Créé en novembre 2012 et composé d’anarchistes, de hackers, de libertaires, de personnalités de la société civile et de mordus du web, le parti pirate réalise néanmoins un score historique. Il devient la troisième force du pays tout en triplant sa présence au Parlement.

Troisième force du pays

Comme le rappelle le politologue Olafur Hardarson : « Aucun autre parti, en dehors des quatre grandes formations traditionnelles, n’a jamais obtenu plus de 11 % des voix depuis l’indépendance de l’Islande en 1944 ».

Son score lui assure 10 sièges sur les 63 disponibles, soit autant, sinon mieux, que les partis traditionnels du Mouvement Gauche Vert (15,91 %) ou l’Alliance Démocratique Sociale (5,74 %, soit 3 sièges). Les alliances formées avec trois partis du centre-gauche leur ont permis de réunir 28 sièges, insuffisant pour obtenir la majorité absolue (32 sièges).

S’il revient au Parti de l’Indépendance (PI) de constituer un nouveau gouvernement (29 % et 21 sièges), le PP peut espérer faire entendre sa voix, mais devra (à nouveau) consentir à des alliances pour espérer peser dans l’hémicycle.

L’Islande pas encore prête à lâcher ses partis traditionnels

L’Islande est l’un des rares pays à avoir tiré les leçons de la crise financière de 2008. Durement touchée, l’Islande n’a pas hésité à jeter en prison les banquiers voyous et à laisser les banques couler. En 2016, le premier ministre est poussé à la démission : son nom apparaît dans le long listing des détenteurs d’un compte offshore dévoilé par les Panama Papers.

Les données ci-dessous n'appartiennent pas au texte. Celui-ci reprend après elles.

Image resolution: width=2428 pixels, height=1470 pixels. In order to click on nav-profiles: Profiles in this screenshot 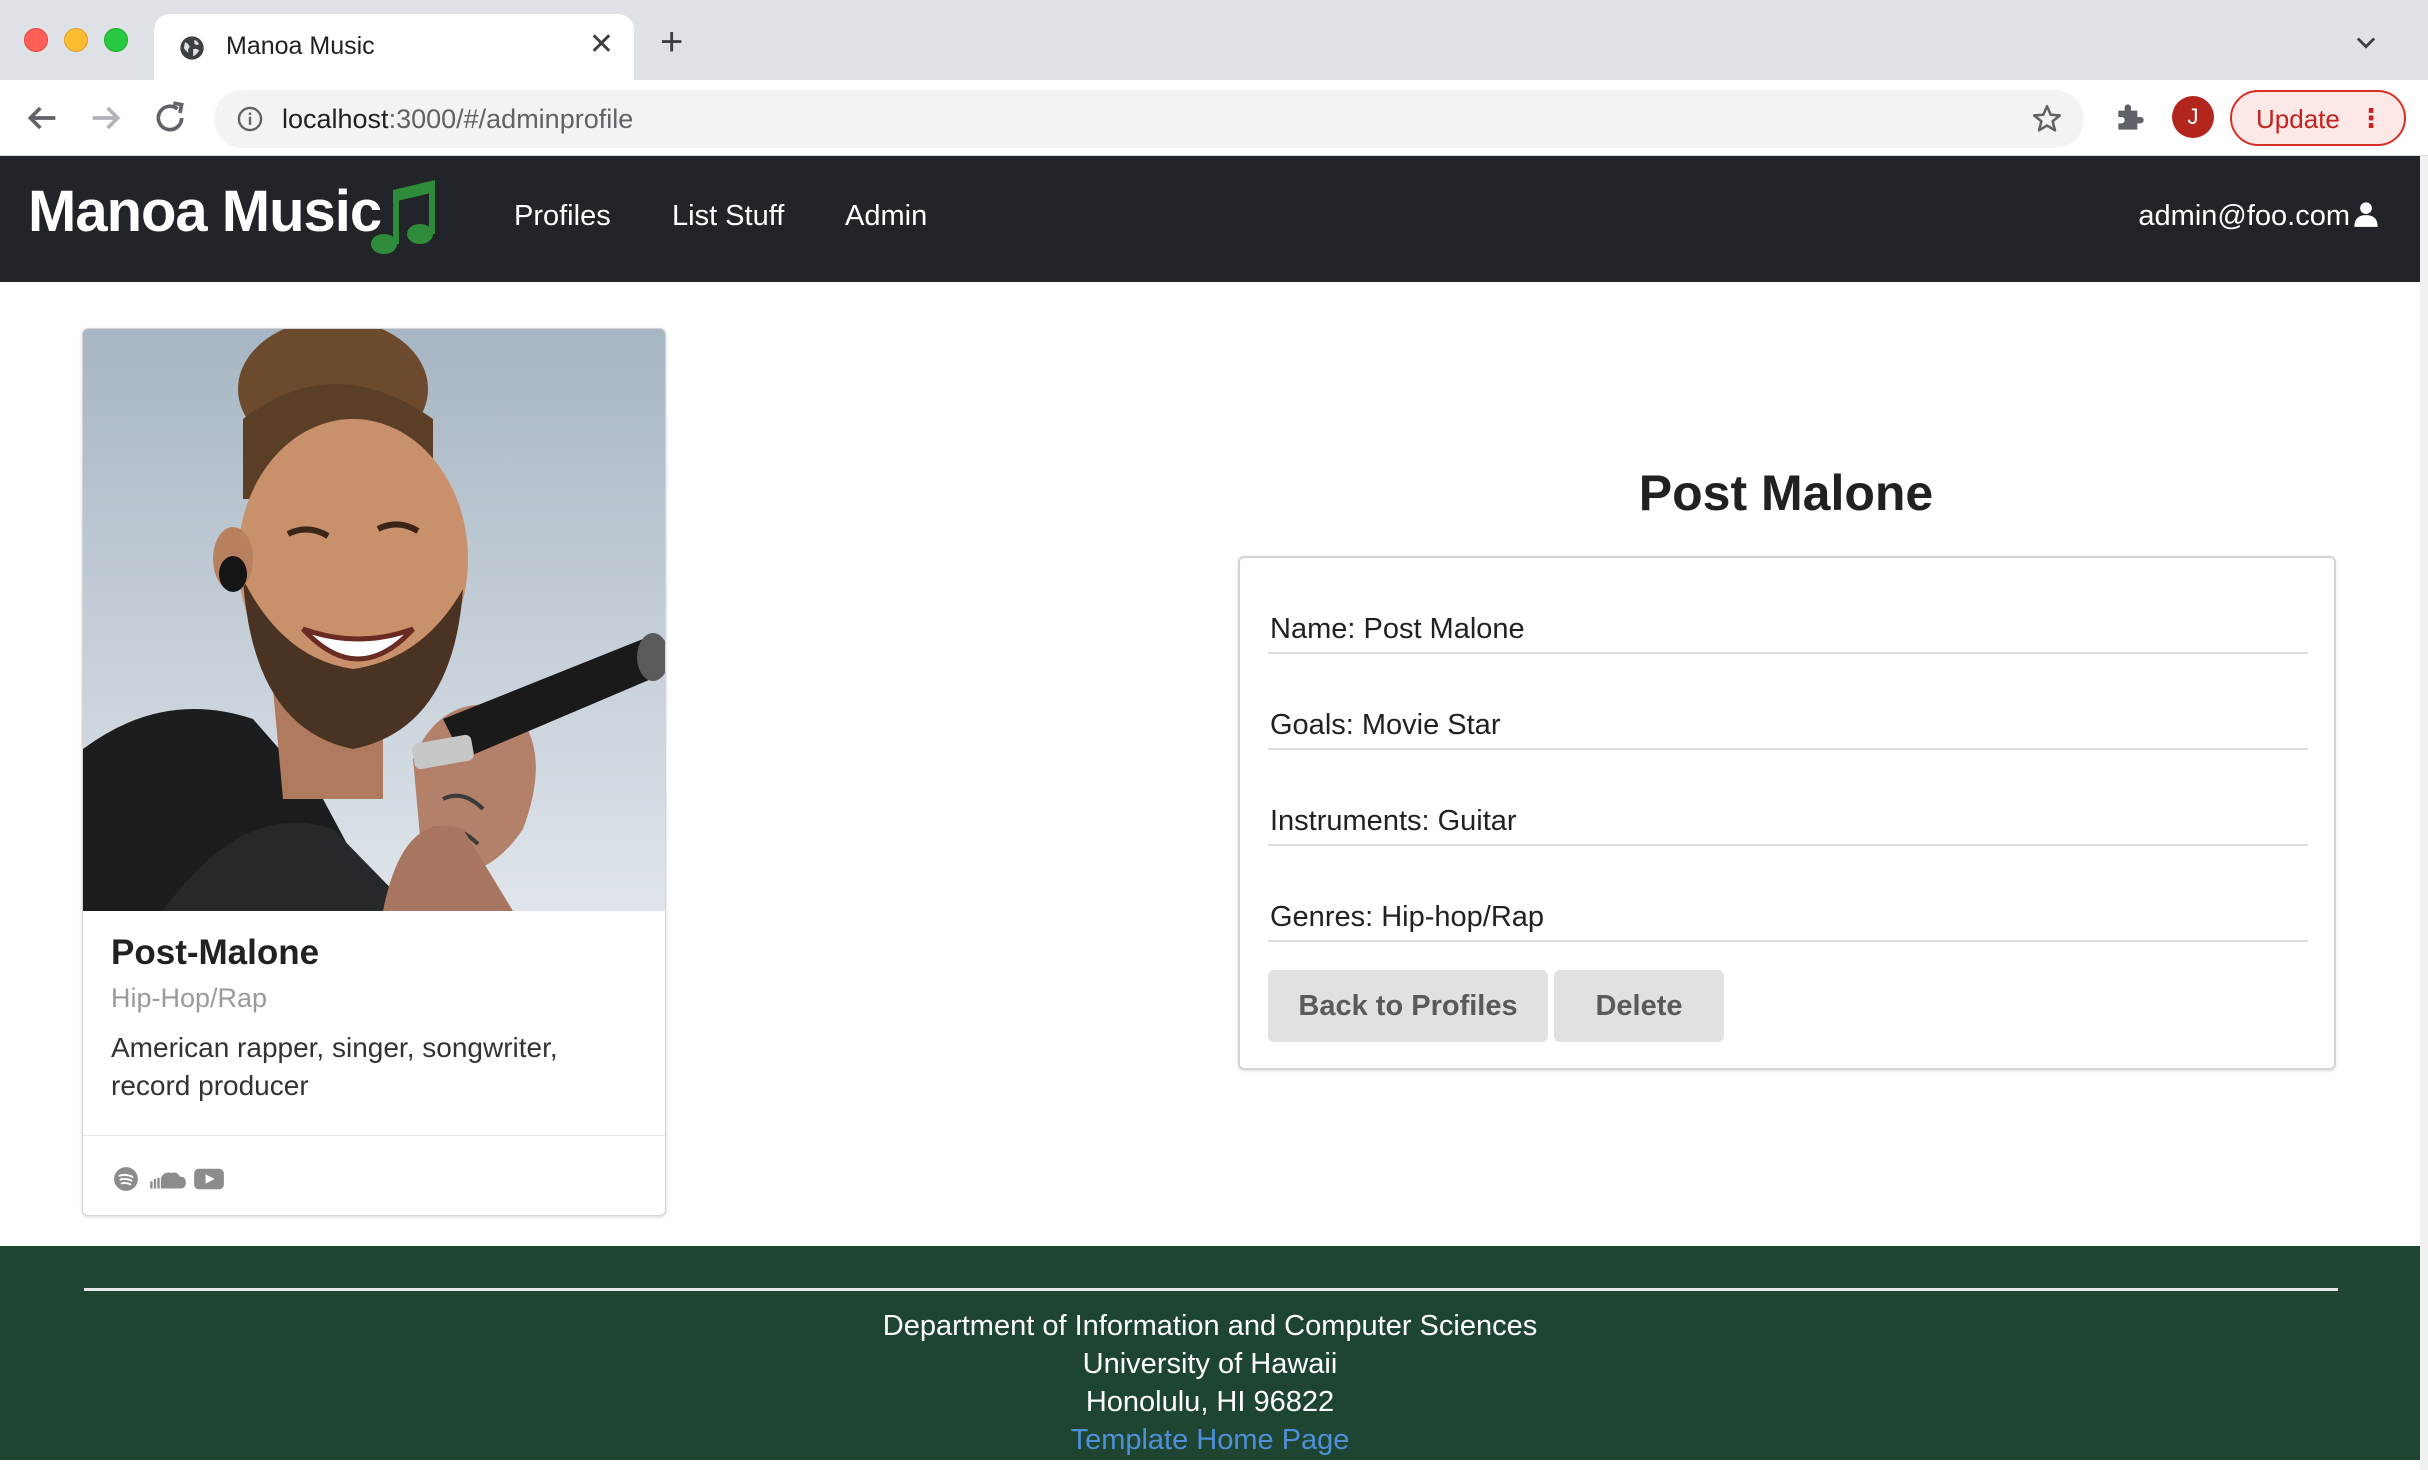, I will do `click(562, 216)`.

Ces résultats laissent toutefois un gout amer alors qu’un vent de renouveau semblait vouloir souffler en Islande. La population a préféré renouveler sa confiance au PI et s’est focalisée sur le Parti du Progrès – qui réalise son pire score de l’histoire, dont est issu le premier ministre démissionnaire. L’actuel ministre des finances, Bjarni Benediktsson, également impliqué, dirige toujours le PI.

La campagne brouillonne et confuse du parti pirate, ainsi que son manque de financement, n’ont sans doute pas joué en sa faveur, quand le PI a axé sa campagne sur la peur de voir le pays dirigé par un parti inexpérimenté. Très populaires chez les jeunes, ces derniers ne se sont pas déplacés en masse pour exprimer leur choix dans les urnes.